● Action item
Write out every line of the data below exactly as given.

● Input data
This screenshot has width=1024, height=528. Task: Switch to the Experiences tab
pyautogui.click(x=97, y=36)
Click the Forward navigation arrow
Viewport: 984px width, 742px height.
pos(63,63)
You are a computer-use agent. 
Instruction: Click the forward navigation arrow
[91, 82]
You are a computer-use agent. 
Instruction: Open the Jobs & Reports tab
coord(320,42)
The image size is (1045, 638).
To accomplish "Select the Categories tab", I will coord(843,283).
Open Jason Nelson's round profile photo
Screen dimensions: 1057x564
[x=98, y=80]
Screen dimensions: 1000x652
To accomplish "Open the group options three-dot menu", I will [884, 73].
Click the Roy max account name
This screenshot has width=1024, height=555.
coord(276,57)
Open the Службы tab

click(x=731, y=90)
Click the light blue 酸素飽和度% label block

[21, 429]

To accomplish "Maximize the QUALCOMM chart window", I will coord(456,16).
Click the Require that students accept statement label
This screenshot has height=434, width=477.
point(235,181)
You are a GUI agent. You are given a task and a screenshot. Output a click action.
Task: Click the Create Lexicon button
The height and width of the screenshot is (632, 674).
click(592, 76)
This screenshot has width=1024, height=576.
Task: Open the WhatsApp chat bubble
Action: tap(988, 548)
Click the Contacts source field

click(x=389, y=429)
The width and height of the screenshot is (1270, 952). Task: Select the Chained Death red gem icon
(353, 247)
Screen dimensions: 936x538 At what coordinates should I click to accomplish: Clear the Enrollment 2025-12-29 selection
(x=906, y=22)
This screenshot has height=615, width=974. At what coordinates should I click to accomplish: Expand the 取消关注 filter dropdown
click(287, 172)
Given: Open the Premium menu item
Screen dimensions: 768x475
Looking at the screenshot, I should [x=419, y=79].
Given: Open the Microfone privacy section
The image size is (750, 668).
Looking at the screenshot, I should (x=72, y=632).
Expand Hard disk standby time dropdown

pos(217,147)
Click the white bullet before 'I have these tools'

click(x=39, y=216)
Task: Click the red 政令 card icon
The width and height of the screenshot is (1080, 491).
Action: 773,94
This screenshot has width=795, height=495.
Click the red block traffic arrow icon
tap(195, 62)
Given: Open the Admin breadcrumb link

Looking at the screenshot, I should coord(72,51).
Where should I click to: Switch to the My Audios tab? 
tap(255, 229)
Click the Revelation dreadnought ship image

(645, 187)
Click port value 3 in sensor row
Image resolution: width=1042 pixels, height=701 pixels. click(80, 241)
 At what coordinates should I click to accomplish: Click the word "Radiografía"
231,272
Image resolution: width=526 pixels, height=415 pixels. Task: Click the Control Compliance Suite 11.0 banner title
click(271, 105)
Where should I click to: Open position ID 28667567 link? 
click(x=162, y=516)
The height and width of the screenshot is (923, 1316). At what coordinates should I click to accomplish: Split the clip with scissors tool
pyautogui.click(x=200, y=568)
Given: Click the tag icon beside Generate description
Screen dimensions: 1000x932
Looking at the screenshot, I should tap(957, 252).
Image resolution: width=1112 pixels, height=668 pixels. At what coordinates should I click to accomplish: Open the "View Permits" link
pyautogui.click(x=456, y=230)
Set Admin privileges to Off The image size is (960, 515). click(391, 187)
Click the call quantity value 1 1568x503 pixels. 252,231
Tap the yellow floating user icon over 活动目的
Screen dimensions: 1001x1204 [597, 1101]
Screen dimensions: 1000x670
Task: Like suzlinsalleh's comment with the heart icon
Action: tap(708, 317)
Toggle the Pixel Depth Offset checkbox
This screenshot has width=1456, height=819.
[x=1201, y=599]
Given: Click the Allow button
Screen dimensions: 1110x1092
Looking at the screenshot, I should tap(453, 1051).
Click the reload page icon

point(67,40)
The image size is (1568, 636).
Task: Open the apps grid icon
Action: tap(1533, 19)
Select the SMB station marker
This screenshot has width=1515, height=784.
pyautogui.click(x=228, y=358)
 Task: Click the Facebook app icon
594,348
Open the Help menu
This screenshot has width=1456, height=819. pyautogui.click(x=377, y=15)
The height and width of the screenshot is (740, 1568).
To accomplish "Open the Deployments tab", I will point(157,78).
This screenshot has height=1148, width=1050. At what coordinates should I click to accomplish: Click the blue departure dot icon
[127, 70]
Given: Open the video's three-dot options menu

● Result
This screenshot has width=1024, height=528. Task: Switch to the Experiences tab
pyautogui.click(x=97, y=36)
Click the Forward navigation arrow
Viewport: 984px width, 742px height.
pos(63,63)
You are a computer-use agent. 
Instruction: Click the forward navigation arrow
[91, 82]
You are a computer-use agent. 
Instruction: Open the Jobs & Reports tab
coord(320,42)
The image size is (1045, 638).
To accomplish "Select the Categories tab", I will coord(843,283).
Open Jason Nelson's round profile photo
Screen dimensions: 1057x564
[x=98, y=80]
Screen dimensions: 1000x652
To accomplish "Open the group options three-dot menu", I will [884, 73].
Click the Roy max account name
This screenshot has width=1024, height=555.
coord(276,57)
Open the Службы tab

click(x=731, y=90)
Click the light blue 酸素飽和度% label block

[21, 429]

To accomplish "Maximize the QUALCOMM chart window", I will coord(456,16).
Click the Require that students accept statement label
This screenshot has height=434, width=477.
point(235,181)
You are a GUI agent. You are given a task and a screenshot. Output a click action.
Task: Click the Create Lexicon button
The height and width of the screenshot is (632, 674).
click(592, 76)
This screenshot has width=1024, height=576.
Task: Open the WhatsApp chat bubble
Action: tap(988, 548)
Click the Contacts source field

click(x=389, y=429)
The width and height of the screenshot is (1270, 952). Task: Select the Chained Death red gem icon
(353, 247)
Screen dimensions: 936x538 At what coordinates should I click to accomplish: Clear the Enrollment 2025-12-29 selection
(x=906, y=22)
This screenshot has height=615, width=974. At what coordinates should I click to accomplish: Expand the 取消关注 filter dropdown
click(287, 172)
Given: Open the Premium menu item
Screen dimensions: 768x475
Looking at the screenshot, I should [x=419, y=79].
Given: Open the Microfone privacy section
The image size is (750, 668).
Looking at the screenshot, I should (x=72, y=632).
Expand Hard disk standby time dropdown

pos(217,147)
Click the white bullet before 'I have these tools'

click(x=39, y=216)
Task: Click the red 政令 card icon
The width and height of the screenshot is (1080, 491).
Action: 773,94
This screenshot has width=795, height=495.
Click the red block traffic arrow icon
tap(195, 62)
Given: Open the Admin breadcrumb link

Looking at the screenshot, I should coord(72,51).
Where should I click to: Switch to the My Audios tab? 
tap(255, 229)
Click the Revelation dreadnought ship image

(645, 187)
Click port value 3 in sensor row
Image resolution: width=1042 pixels, height=701 pixels. click(80, 241)
 At what coordinates should I click to accomplish: Click the word "Radiografía"
231,272
Image resolution: width=526 pixels, height=415 pixels. Task: Click the Control Compliance Suite 11.0 banner title
click(271, 105)
Where should I click to: Open position ID 28667567 link? 
click(x=162, y=516)
The height and width of the screenshot is (923, 1316). At what coordinates should I click to accomplish: Split the clip with scissors tool
pyautogui.click(x=200, y=568)
Given: Click the tag icon beside Generate description
Screen dimensions: 1000x932
Looking at the screenshot, I should tap(957, 252).
Image resolution: width=1112 pixels, height=668 pixels. At what coordinates should I click to accomplish: Open the "View Permits" link
pyautogui.click(x=456, y=230)
Set Admin privileges to Off The image size is (960, 515). click(391, 187)
Click the call quantity value 1 1568x503 pixels. 252,231
Tap the yellow floating user icon over 活动目的
Screen dimensions: 1001x1204 [597, 1101]
Screen dimensions: 1000x670
Task: Like suzlinsalleh's comment with the heart icon
Action: tap(708, 317)
Toggle the Pixel Depth Offset checkbox
This screenshot has width=1456, height=819.
[x=1201, y=599]
Given: Click the Allow button
Screen dimensions: 1110x1092
Looking at the screenshot, I should tap(453, 1051).
Click the reload page icon

point(67,40)
The image size is (1568, 636).
Task: Open the apps grid icon
Action: tap(1533, 19)
Select the SMB station marker
This screenshot has width=1515, height=784.
pyautogui.click(x=228, y=358)
 Task: Click the Facebook app icon
594,348
Open the Help menu
This screenshot has width=1456, height=819. pyautogui.click(x=377, y=15)
The height and width of the screenshot is (740, 1568).
To accomplish "Open the Deployments tab", I will point(157,78).
This screenshot has height=1148, width=1050. At what coordinates should I click to accomplish: Click the blue departure dot icon
[127, 70]
Given: Open the video's three-dot options menu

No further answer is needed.